Marco Comparato, comandante dei carabinieri della caserma Genova Centro, ha anche riferito che il motivo dell’aggressione potrebbe essere diverso da quello ipotizzato in un primo momento.

Gli arrestati sono tre giovani che hanno un’età compresa tra i 18 e 20 anni.

L’uomo che fu aggredito e pestato ora è in cura presso un centro riabilitativo di La Spezia ed ha dovuto subire un delicato intervento alla testa in seguito ad una emorragia celebrale.

L’uomo che era sul bus con un amico fu aggredito nei pressi del quartiere Caricamento perché ritenuto da alcuni ragazzi omosessuale.

Gli investigatori sono riusciti a riconoscere i due aggressori ed hanno denunciato a piede libero le due ragazze che erano sul bus con loro.

Gli inquirenti non hanno fornito le generabilità dei due ragazzi arrestati per il reato di tentato omicidi ma hanno riferito che sono di Genova.

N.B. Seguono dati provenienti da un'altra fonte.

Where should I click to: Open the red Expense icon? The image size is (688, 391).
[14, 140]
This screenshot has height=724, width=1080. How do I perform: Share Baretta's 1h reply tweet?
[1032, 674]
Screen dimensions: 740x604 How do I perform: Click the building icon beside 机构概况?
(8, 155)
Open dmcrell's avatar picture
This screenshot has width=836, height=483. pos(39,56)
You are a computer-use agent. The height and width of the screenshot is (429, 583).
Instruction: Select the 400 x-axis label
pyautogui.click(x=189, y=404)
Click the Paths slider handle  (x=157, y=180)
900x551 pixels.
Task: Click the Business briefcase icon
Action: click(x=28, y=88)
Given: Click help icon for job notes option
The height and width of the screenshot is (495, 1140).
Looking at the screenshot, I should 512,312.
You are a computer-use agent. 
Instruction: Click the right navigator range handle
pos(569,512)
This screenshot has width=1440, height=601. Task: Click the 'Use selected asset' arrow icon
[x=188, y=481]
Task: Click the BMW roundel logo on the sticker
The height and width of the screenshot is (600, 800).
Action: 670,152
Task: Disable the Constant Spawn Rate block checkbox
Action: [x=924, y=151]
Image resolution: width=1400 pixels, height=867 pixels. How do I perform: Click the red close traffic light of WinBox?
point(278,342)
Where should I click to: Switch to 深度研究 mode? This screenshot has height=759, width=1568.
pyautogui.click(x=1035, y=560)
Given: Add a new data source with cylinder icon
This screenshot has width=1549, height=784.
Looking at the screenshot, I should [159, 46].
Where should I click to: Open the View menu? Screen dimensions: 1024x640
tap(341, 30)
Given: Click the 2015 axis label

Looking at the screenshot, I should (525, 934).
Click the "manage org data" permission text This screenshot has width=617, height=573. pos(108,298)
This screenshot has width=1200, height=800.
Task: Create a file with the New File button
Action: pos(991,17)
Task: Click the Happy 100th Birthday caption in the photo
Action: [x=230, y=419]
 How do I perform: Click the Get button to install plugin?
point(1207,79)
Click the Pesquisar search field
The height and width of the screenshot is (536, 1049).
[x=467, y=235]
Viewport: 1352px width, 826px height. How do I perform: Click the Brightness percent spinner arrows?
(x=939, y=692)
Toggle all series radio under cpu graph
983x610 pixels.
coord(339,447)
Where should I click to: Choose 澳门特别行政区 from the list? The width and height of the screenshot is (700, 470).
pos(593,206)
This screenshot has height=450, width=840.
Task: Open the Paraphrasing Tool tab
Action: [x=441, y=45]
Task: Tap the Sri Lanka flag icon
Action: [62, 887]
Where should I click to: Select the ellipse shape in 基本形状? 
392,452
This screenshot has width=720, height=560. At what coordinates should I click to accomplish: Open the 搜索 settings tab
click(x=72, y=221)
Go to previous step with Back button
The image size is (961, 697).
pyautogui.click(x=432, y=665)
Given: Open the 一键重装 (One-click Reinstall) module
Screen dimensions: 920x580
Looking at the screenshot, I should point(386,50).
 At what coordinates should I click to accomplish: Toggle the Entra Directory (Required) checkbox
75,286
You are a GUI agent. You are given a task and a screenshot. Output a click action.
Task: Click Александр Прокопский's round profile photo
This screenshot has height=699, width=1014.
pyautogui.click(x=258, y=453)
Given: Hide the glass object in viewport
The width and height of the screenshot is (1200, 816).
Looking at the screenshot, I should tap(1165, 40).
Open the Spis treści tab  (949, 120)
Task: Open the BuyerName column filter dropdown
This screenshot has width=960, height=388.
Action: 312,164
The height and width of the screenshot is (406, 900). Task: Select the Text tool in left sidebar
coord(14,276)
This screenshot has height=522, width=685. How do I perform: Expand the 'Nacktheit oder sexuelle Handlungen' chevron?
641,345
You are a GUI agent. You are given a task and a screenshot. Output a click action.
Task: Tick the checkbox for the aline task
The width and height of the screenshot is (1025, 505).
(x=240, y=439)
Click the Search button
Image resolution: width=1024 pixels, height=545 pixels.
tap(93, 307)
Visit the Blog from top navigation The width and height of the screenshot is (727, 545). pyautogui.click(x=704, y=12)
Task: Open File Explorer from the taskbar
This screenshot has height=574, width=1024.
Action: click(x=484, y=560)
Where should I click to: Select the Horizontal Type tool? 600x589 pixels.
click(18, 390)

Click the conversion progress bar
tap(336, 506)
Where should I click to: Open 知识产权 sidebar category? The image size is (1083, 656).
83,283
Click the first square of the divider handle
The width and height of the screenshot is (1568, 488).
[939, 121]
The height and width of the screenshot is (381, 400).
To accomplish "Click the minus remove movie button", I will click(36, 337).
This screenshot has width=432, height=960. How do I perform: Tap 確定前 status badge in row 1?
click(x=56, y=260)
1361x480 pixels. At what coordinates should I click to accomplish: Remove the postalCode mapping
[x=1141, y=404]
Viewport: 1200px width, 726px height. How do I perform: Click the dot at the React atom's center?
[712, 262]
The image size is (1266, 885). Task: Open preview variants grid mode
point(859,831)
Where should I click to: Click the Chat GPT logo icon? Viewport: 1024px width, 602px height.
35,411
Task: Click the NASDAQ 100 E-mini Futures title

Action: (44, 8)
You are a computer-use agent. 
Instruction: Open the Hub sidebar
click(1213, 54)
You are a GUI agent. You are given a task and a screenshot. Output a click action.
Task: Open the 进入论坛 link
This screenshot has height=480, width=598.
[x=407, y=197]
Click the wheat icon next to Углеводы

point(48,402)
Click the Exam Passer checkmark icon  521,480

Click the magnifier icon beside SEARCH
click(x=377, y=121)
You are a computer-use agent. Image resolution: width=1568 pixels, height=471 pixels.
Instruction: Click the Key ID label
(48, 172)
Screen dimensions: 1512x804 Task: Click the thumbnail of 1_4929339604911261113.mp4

Sembra però che l’uomo 45 enne aggredito, che è stato per diversi giorni in coma farmacologico, non sia stato vittima di un’aggressione perché ritenuto omosessuale.

La reazione sconsiderata dei tre ragazzi sarebbe scaturita in seguito ad un apprezzamento rivolto dall’uomo ad una delle due ragazze che erano sull’autobus con i due aggressori.

I tre ragazzi avrebbe colpito ripetutamente l’uomo con violentissimi pugni al capo.

Subito dopo l’aggressione il gruppo di giovani scese dall’autobus e si allontanò frettolosamente dalla zona.

I tre ragazzi sono stati fermati uno a Genova e l’altro a Milano e sono stati riconosciuti grazie un’attenta analisi da parte degli investigatori delle telecamere esistenti nella zona dove è avvenuta l’aggressione.

Ci sono voluti due mesi di indagini per riuscire ad individuare ed arrestare i tre autori del feroce pestaggio che tanto fece discutere.